Human Rights Voices

While the UN devotes its human rights operations to the demonization of the democratic state of Israel above all others and condemns the United States more often than the vast majority of non-democracies around the world, the voices of real victims around the world must be heard.

Burundi, May 7, 2015

Man Burned Alive in Burundi Protest Against Presidential Bid

Original source

Reuters

Protesters burned a man alive on the streets of Burundi's capital on Thursday, saying he was a member of the ruling party's youth wing that had attacked them during demonstrations against the president's third-term bid, a witness said.

Protesters have been on Bujumbura's streets for almost two weeks, often hurling stones at police who they say have fired live rounds, which police deny.

The confrontations have plunged the African nation into its worst crisis since an ethnically fuelled civil war ended in 2005.

"They put tyres around his neck and then burned him," a witness told Reuters after seeing the man killed in the Nyakabiga district of Bujumbura, one of protest flashpoints.

Local media also reported the incident, while the Red Cross said a man was killed in Nyakabiga but, in line with its usual practice, did say how he died. It said a woman was killed in another area, taking Thursday's death toll to two.

Protesters said the victim of the burning was a member of the Imbonerakure youth wing of the ruling CNDD-FDD party, which they say has a attacked them. The government has regularly dismissed charges that Imbonerakure is fomenting violence.

Presidential spokesman Gervais Abayeho condemned the Nyakabiga killing "in the strongest terms possible". "We don't want the situation to degenerate and take us back to those years when people were killed on the streets in broad daylight," he said.

OLD WOUNDS

Opponents of President Pierre Nkurunziza say his bid for a third term violates the constitution and a peace deal that ended a war pitting the ethnic Hutu majority against the Tutsi minority.

Rallies, which have so far been confined to the capital, have included protesters by members of both ethnic groups. But diplomats say an escalation in violence could reopen old wounds. A constitutional court ruled on Tuesday that Nkurunziza, who once led the main Hutu rebel group, was allowed to run because his first term, when he was picked by lawmakers and not elected, did not count. The opposition say the court is biased.

"I will respect the decision of the constitutional court," Nkurunziza said in a televised address on Wednesday night. "I would like to assure the national and international community that in case I am elected now, this will be my last term."

The president has called the protests illegal and an "insurrectional movement". He has offered amnesty to the scores who have been detained if the protests stop.

Civil society groups and opposition parties say protests will go on until he drops his plan to stand, but urge peaceful rallies.

"We ask all those protesting against the third term to continue to demonstrate peacefully and show restraint," Gabriel Rufyiri, a member of the civil society groups which has been calling for the demonstrations, told Reuters.

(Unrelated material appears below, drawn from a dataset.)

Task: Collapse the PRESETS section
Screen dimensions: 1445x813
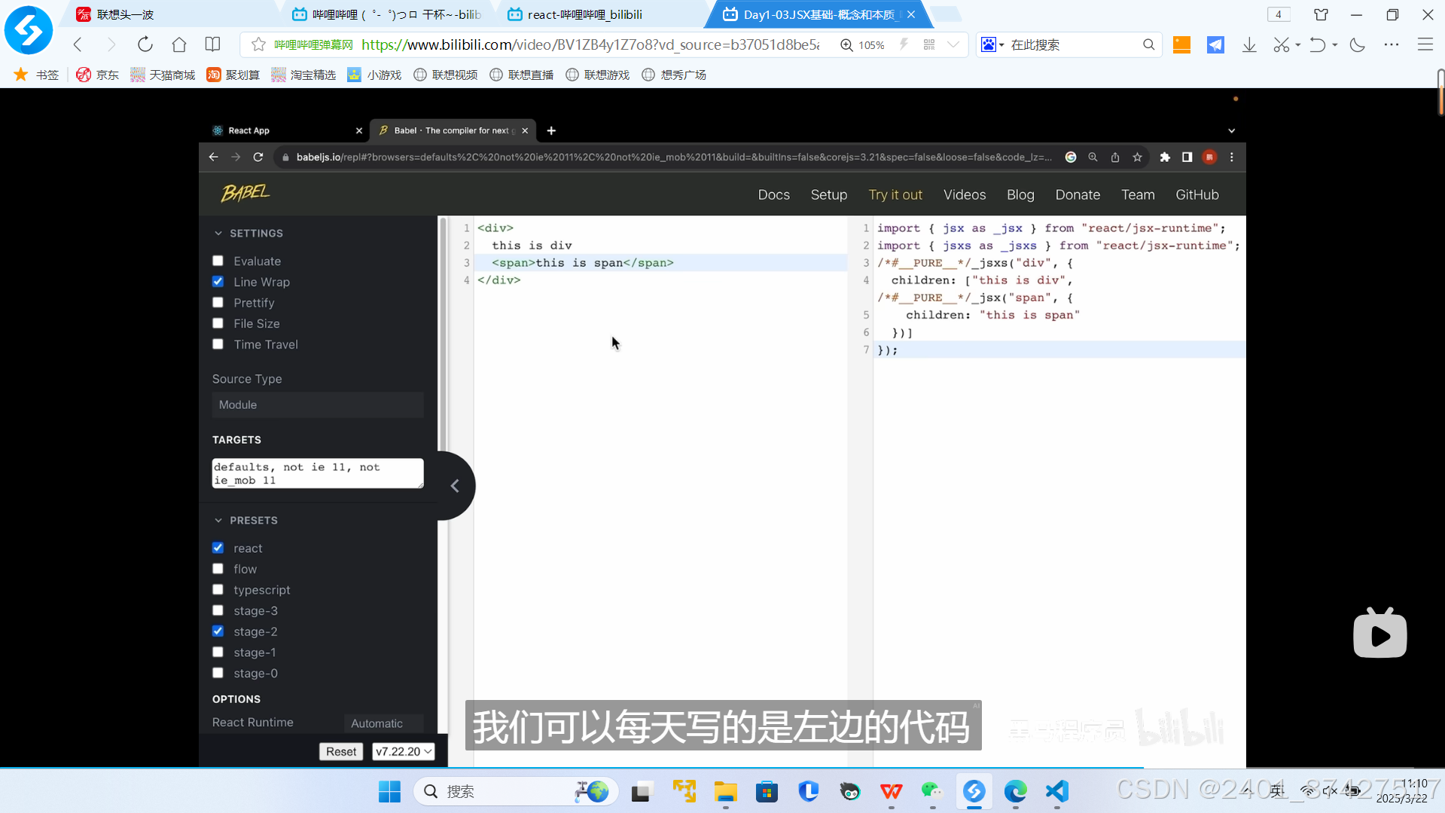Action: 219,520
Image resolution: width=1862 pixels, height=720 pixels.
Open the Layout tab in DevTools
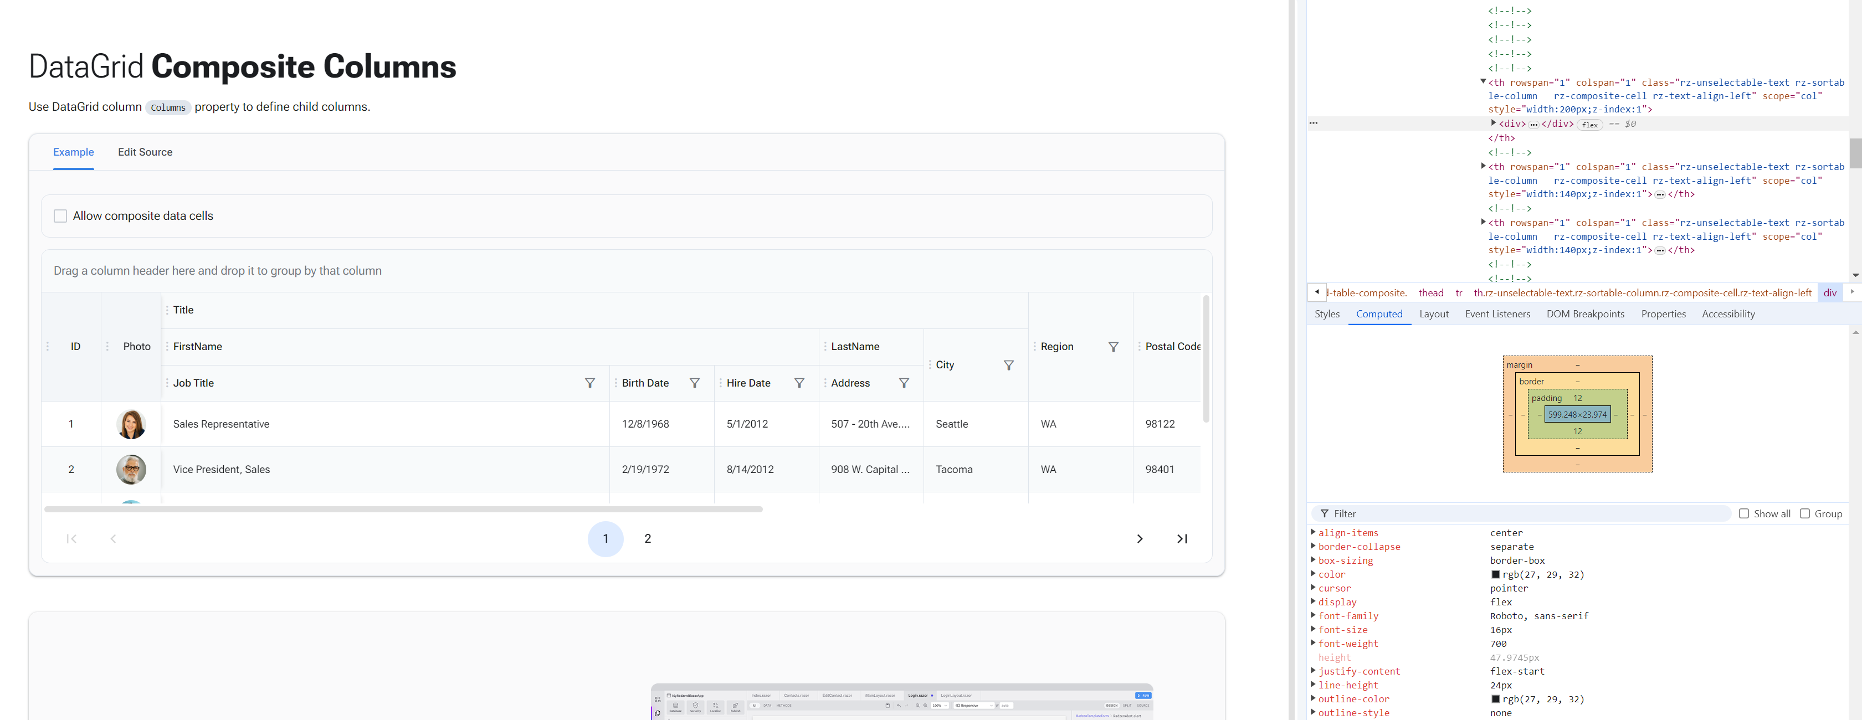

Worried about a relapse into bloodshed, foreign ministers from the East African Community nations were in Bujumbura this week to discuss the crisis.

Alongside Burundi, the other members are Kenya, Uganda, Tanzania and Rwanda, a nation with the same ethnic mix as Burundi. Rwanda suffered a genocide in 1994 in which 800,000 mostly Tutsis and moderate Hutus were slaughtered.

Almost 40,000 people, many of them Tutsis, have already fled Burundi to neighbouring states Rwanda, Tanzania and Democratic Republic of Congo for fear that violence will spread across the country.